Oracle added machine learning to its cloud management product to help better secure businesses from threats. The renamed Management and Security Cloud will take in data from on-premises and cloud infrastructure, then analyze them to help determine what might be a threat to a company’s data.
When the system determines that something fishy is going on, it can then automatically take steps to remediate the problem without human intervention. (Customers can set up which steps they want a computer to handle automatically, versus which ones just notify a human for further investigation.
All of this is based in the Oracle Cloud, but can ingest logs from a wide variety of sources that the enterprise tech giant doesn’t own or control. It’s all processed by pre-built machine learning models that Oracle has created to help protect customers.
It’s supposed to help prevent the next large scale data breach for Oracle customers like the Equifax hack, or the breach that hit all of Yahoo’s users.
Oracle isn’t the first company to apply machine learning to security, of course. Microsoft recently announced Azure Advanced Threat Protection, which is designed to monitor a variety of data sources and help protect company data.
Splunk recently announced new features that make it easier for companies to apply their own models to logs that its eponymous software is analyzing. (That feature requires the assistance of data scientists, for what it’s worth.)

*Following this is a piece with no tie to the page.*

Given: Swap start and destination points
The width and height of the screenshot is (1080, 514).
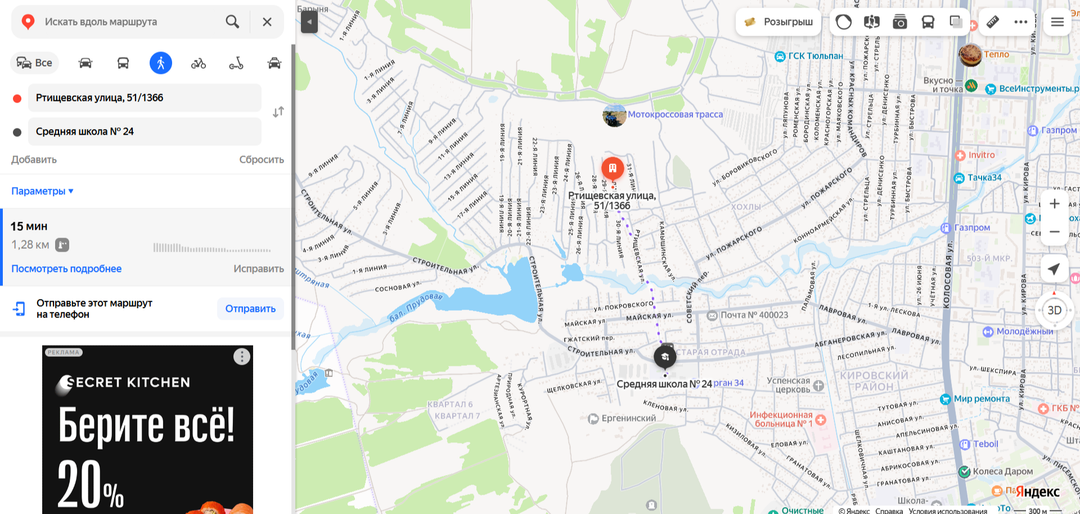Looking at the screenshot, I should pos(278,112).
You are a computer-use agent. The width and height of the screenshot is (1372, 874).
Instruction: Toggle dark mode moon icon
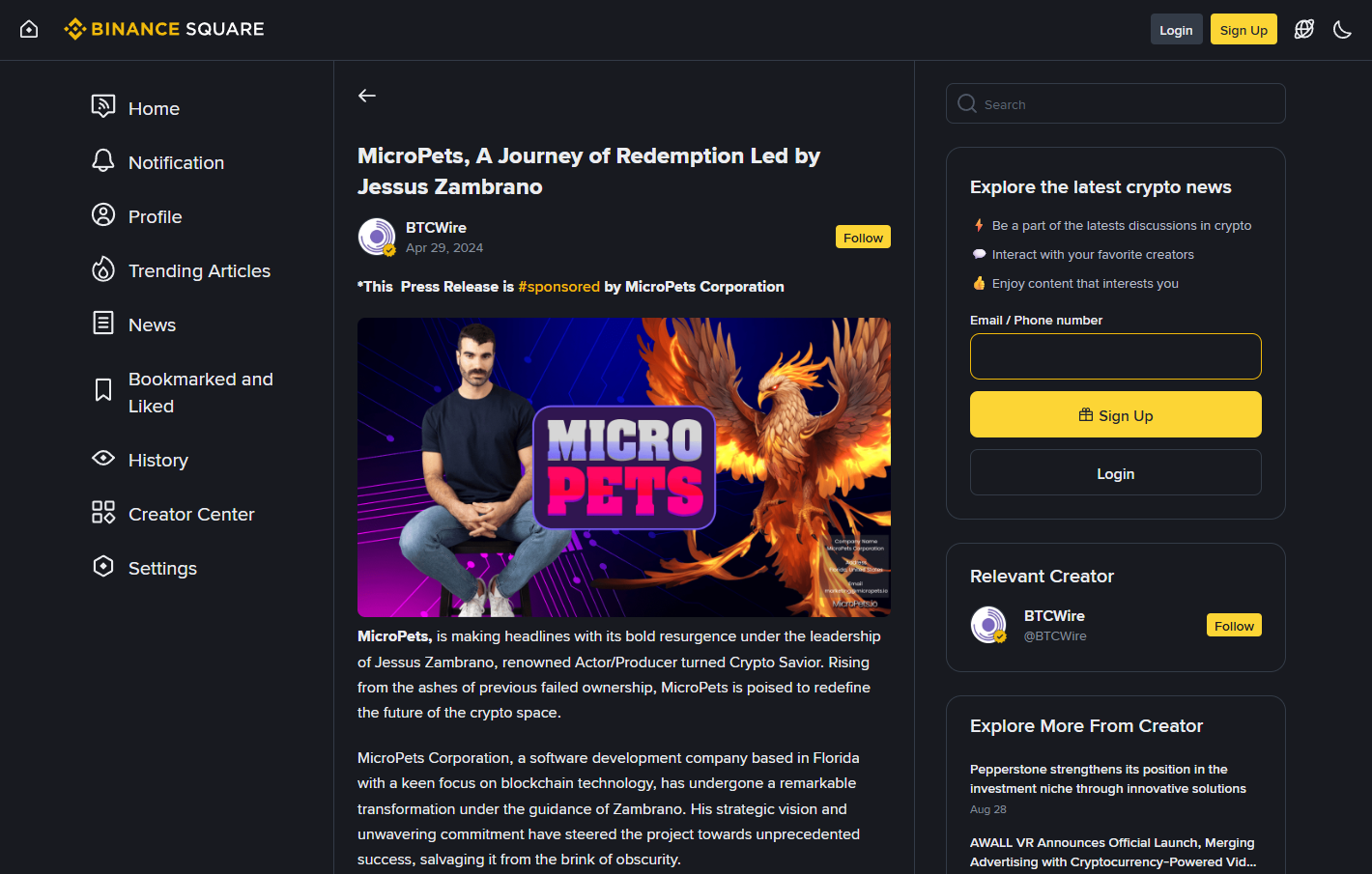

There are also a host of dedicated security companies like Darktrace that use machine learning to analyze what’s going on inside a company network. Cylance and Endgame are other dedicated businesses that focus on securing users’ endpoints using machine learning.
These capabilities build on existing ones in the Oracle Management and Security Cloud, like automated assessments for system configuration, IT analytics and task reporting.
Story developing. More to come.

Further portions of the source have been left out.